_PAGE EXTRACT_.
☆ ☆ ☆

MANY men of my generation fell a little in love with Belinda Carlisle. Or, OK, mindlessly lusted after the woman when we saw her video for the 1987 single Heaven is a Place on Earth - if we hadn't already been captivated earlier in that decade when her five-piece all-female band the Go-Gos released albums like Beauty and the Beat.
Well, I am delighted to be able to report that AskMen.com got it right when it said "even in her 40s Belinda exudes sexual power" and "looks better than ever". Despite the fact that its use of the word "even" stupidly implies a woman in her 40s shouldn't exude sexual power! Either way, when I read that quote for Carlisle as she sits in her room at Dublin's Fitzwilliam Hotel she murmurs "that's really nice" as though I'd tripped a switch that sent her sliding into some kind ofJacuzzi for the mind.
Then again, maybe I had. At least in the sense that Belinda is of the opinion that women become "invisible" in America after the age of 35. Not only that. Like too many women, and men, she has often felt "oppressed by the figures of beauty", to quote Leonard Cohen - particularly the kind of pencil-slim creatures that catwalk their way along the streets of LA, where Carlisle lived until the late Eighties. In fact, she now admits that part of the appeal of cocaine, her drug of choice for 30 years, is "you may look like you are a million years old but it keeps you thin!"
However, Carlisle, who now lives in France, has been what she herself describes as "sober" now for two years and perhaps it is no coincidence that during this period she recorded her first album in a decade - and her best ever - Voila, a collection of chansons. But before I ask her about a Gaeilgeoir - Hothouse Flowers guitarist Fiachna O Braonain, who also plays guitar on this CD and sings a la Serge Gainsbourg on Bonnie and Clyde - being described as its 'French Vocal Couch' let's hear about Belinda's shadowed childhood in California where she was born in 1958. "I'm the eldest of seven and we were lower middle class - we struggled," she muses. "My real dad left when I was five, my mother remarried and my stepfather raised us but was an alcoholic, and he'd be the first to say it."
Why did Belinda's dad leave, and did she ever track him down?
"I've heard different stories from different sides about why he left, but this becomes a bizarre story in that he could have found me, but didn't up to the time of the Go-Gos. Yet, it was hard for me, as my life had moved on and he felt like a stranger. Then we had a big falling-out because he's all fire-and-brimstone and didn't understand why I couldn't immediately love him and let him into my life. So he went off and we met again a few years ago, and then it just didn't work out."
Did Belinda get on with her stepfather? "No and my parents were very strict with me because I was a nightmare teenager. I was given too much responsibility for someone so young so I became the black sheep. Though a lot of this, I think, has to do with the friends you pick - and I picked the baddest girls in school, the Chicanos. That was my crowd at 14, 15. Then I hung out with Mormon kids who were more bad! But 'bad' then wasn't like now, it was more a case of smoking cigarettes and drinking apple wine!"
Maybe but this was great ground training for a neophyte punk. And that is what Belinda graduated into after moving to Los Angeles, rather than use the athletics scholarship she'd won for Brigham Young University.

☆ ☆ ☆

_DATA LISTING_.
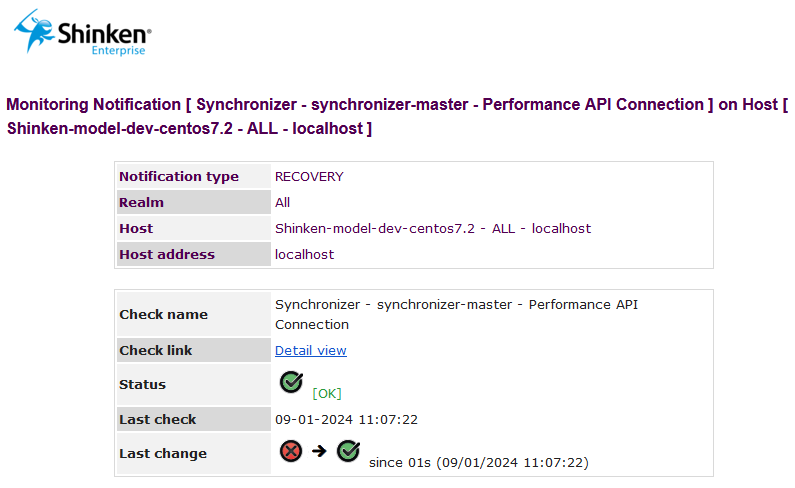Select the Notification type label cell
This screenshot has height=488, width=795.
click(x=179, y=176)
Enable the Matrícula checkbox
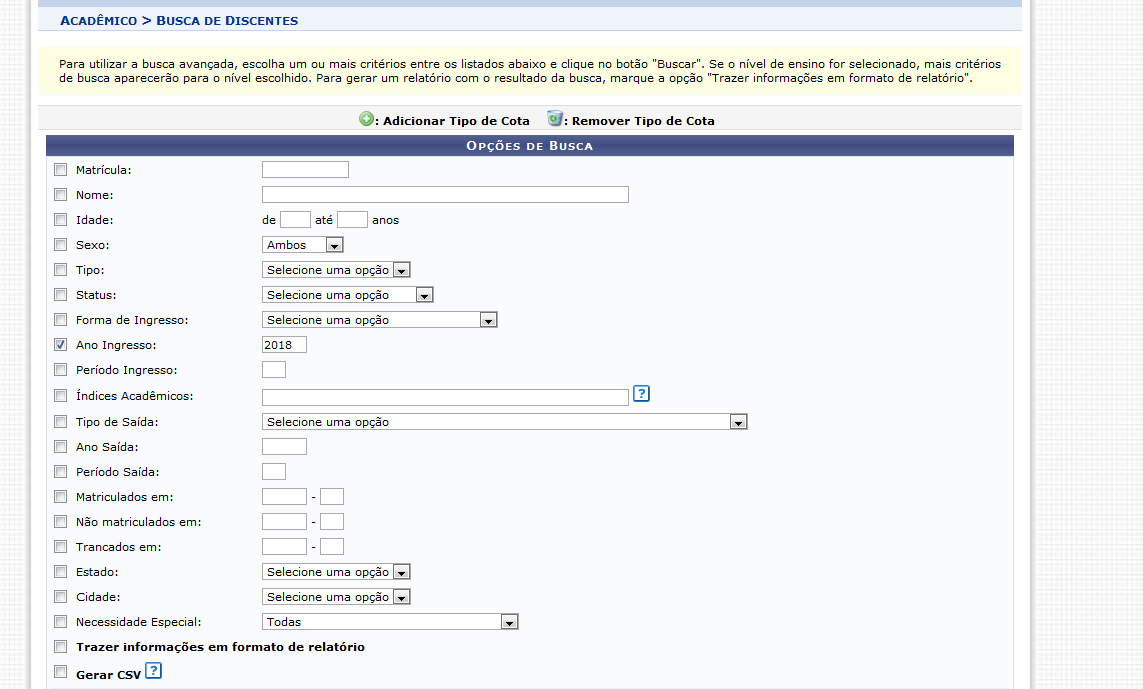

☆ ☆ ☆

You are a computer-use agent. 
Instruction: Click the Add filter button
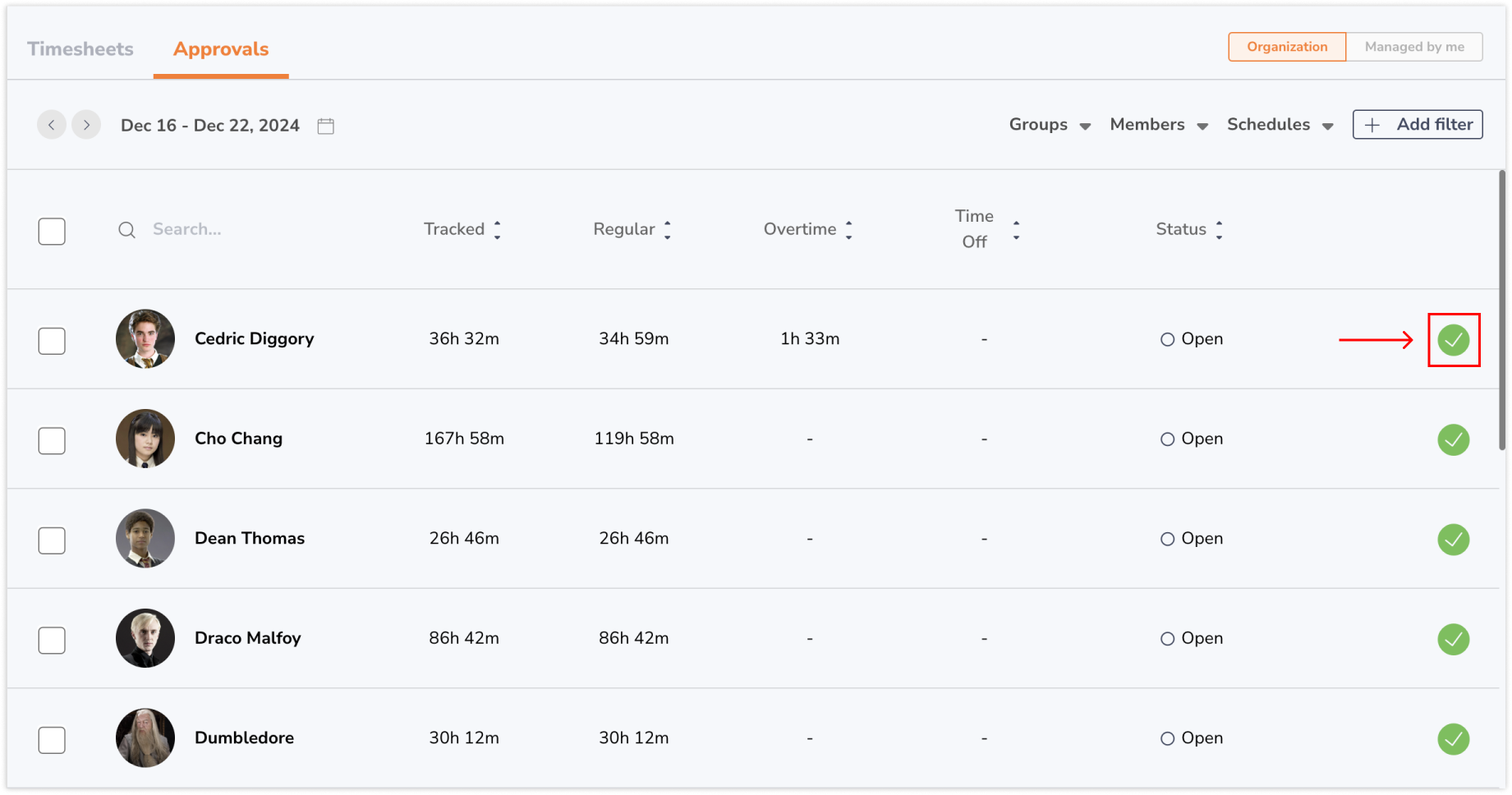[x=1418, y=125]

☆ ☆ ☆

_EXERCISE REQUIREMENTS_. Please continue the Belinda Carlisle interview above, starting right after its last sentence about her move to Los Angeles.

_RESPONSE_.
"So many of the Mormon girls did go to BYU, but I'm glad I didn't because they became so Mormon-like!" she says mischievously. "But even at High School I was into music. I never liked the Doobie Brothers or Eagles but found the alternative in Art class: Iggy Pop, Velvet Underground. And I loved the Sex Pistols. But I moved to LA before punk, with a girlfriend who was a bass player in the Germs, and I met their lead singer Darby Crash when we were waiting at the Beverly Hilton to get Freddie Mercury's autograph! That's how the Germs were formed!
"But I was the 'Germ' that never played because I got mononucleosis, 'the kissing disease'. It was a big, teenage epidemic at the time, the teenage curse and it can turn into hepatitis. So, I got very ill and after that ended up doing props for the Germs. Later, I did sing with Black Randy and his Metrosquad then came the Go-Gos. But the LA punk scene was only 70 people and everybody was in a band! So, we as friends, just formed the Go-Gos one day sitting on a kerb in Venice, California, and I played drums at first then became lead singer. But we had no great plan. We just wanted to have a good time, drink beer, take acid, play music.
"Sure we'd say, 'We're going to be rich, famous' but that meant selling 10,000 albums and being famous on the LA punk scene."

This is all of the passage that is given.